Just saw Boys Don't Cry for the first time. I'd been avoiding it for a long time since the only thing anyone seemed to say about it was that it was "really good" and "really heavy/depressing/sad". So I thought, I'd wait til the right time. Well, apparently it was tonight, after my free Chan (that's the Chinese version of Zen) meditation class at the monastery down the block. See, in Berkeley you can say things like that: "I'm just gonna run to the monastery, I'll be right back." In Oakland it's the liquor store. Anyway Heather, my roomie, has HBO and it was 10 o'clock and I'd been just yesterday asking my coworker Steve if he could recommend any really good movies and when he started listing comedies I even said "it doesn't have to be funny, it just has to be really good."

So it was the right time.

Especially considering my whole circle of friends is almost all dykes here.

What I'm surprised at is how much the movie is about class. No one ever really talks about that. Well, maybe if they ever get beyond the "really depressing" part of the commentary, but I never thought to ask because I thought the depressing thing was that this cross-dressing woman got killed because of her ways. I didn't know how much it was just as much because she was in a really poor and depressed community out in Nebraska.

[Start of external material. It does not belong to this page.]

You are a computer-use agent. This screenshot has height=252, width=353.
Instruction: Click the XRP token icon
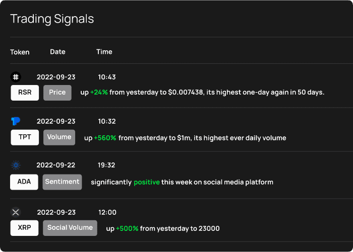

The movie makes me scared of & hateful of men in general, but more it makes me scared of poverty and ignorance. It even made me reconsider my partying ways and romanticization of poverty/white trash culture. Not that I know much about it. What I do know is that I made many friends out here in Oakland who come from a white trash background, who pump their chests and brag/joke about it when I hang out with them. But these are all people who have gotten out, who have educated themselves, who were eager to leave that environment. I am so sheltered, it's really easy for me to misunderstand the reality and the complexity of such a background. Of course there are people in there who love, people who hurt, people who have just as much capacity and potential as people from different backgrounds. The difference seems to be that they have so much more baggage, so much more drama, so much more volatility in their lives. This, of course, I base all on a movie.

* * *

This morning, Jack, the son of my neighbors from upstairs, was waiting to leave for school. He's 7 and he's adopted. His biological mother is in prison and his father's whereabouts is unknown. It was a gorgeous sunny Berkeley morning, and he was waiting for Heather to take him to school on Walk & Roll day, where kids only bike or walk to school. Heather was trying to fix the chin strap for her helmet and Jack and I were standing on the porch. "Did you ever touch this?" he asked, pointing to the potted cactus that stands on a little table on the porch. Underneath it is an ashtray filled with my cigarette butts. First I thought he meant the butts, then I realized he meant the cactus. No, I said, I know what they feel like.

* * *

The movie made me crave a cigarette the whole time I was watching. The actors must have smoked a pack each. You know how it is with watching people smoke-- even if you don't smoke it makes you feel like having one. But, as I said, the movie also made me disgusted with that lifestyle, the easy rapport of beer and cigarettes and pot around the clock. So I thought about abstaining, but when I started writing this blog I stepped outside for a pall mall nonetheless. When I got done I put it out in the little ashtray. Just as I was stashing the ashtray under the little table, I leaned with my other hand, the one with which I was holding the laptop and my cup of water, against the cactus by mistake. It was not heavily enough to make me cry out or drop the computer or anything. But I felt the sting of the thorns. Just for a moment, I felt the sting.